Instructions for the task →
Copy the lines below word for word, omitting the pictures.

Extracted information →

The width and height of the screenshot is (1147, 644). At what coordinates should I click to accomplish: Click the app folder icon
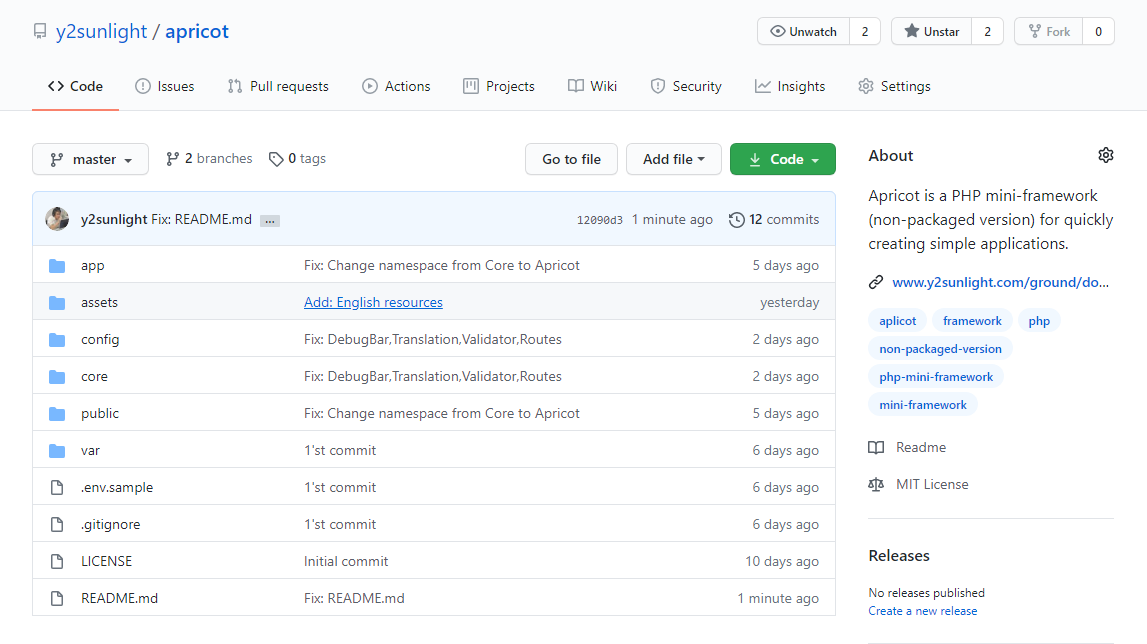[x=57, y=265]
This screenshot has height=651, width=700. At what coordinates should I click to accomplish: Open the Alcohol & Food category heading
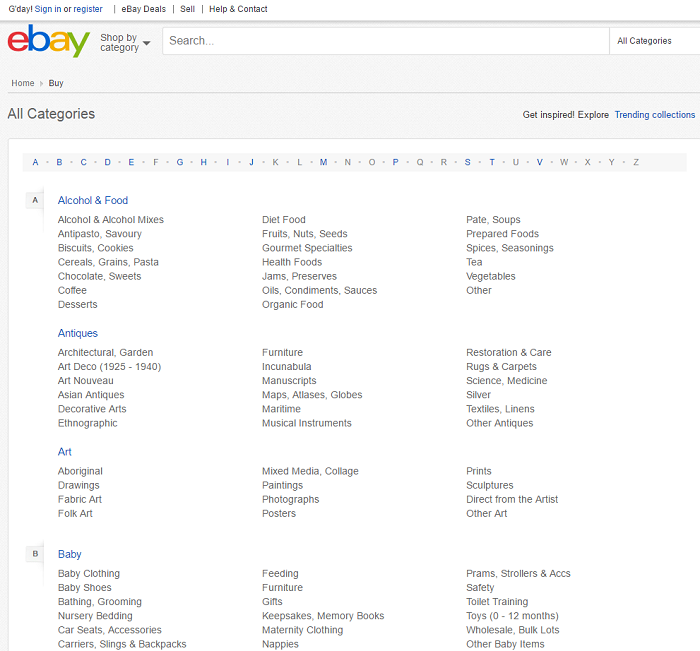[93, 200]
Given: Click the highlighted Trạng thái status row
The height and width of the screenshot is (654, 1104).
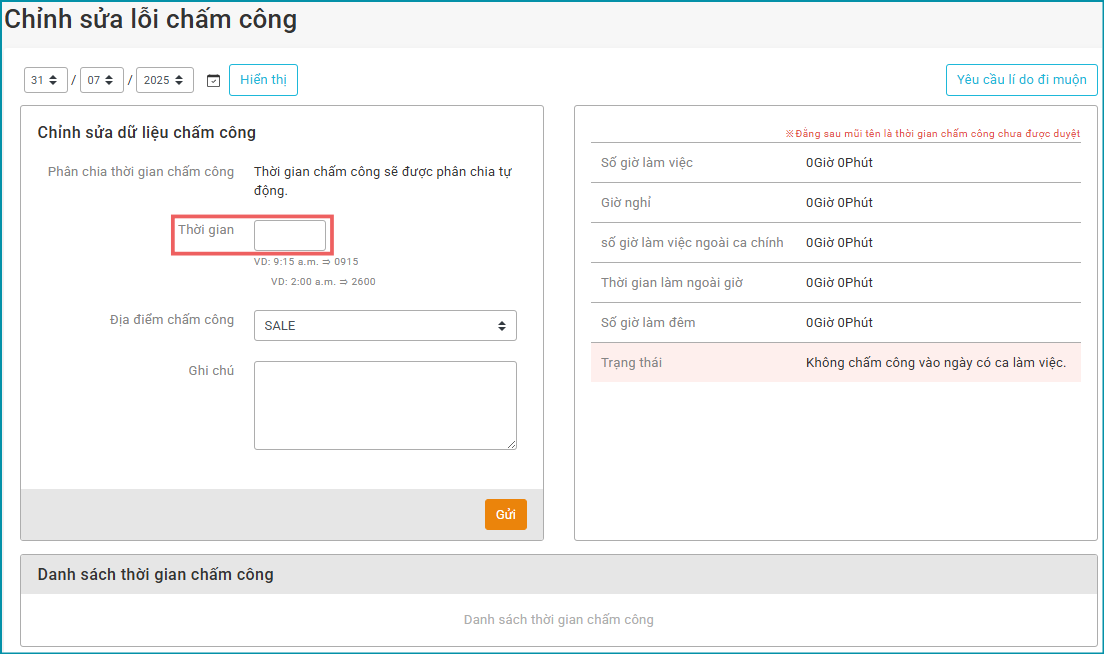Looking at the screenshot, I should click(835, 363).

Written answer →
The width and height of the screenshot is (1147, 644). At what coordinates should I click to accomplish: Click the app folder icon
[x=57, y=265]
This screenshot has height=651, width=700. At what coordinates should I click to accomplish: Open the Alcohol & Food category heading
[93, 200]
Given: Click the highlighted Trạng thái status row
The height and width of the screenshot is (654, 1104).
Looking at the screenshot, I should click(835, 363).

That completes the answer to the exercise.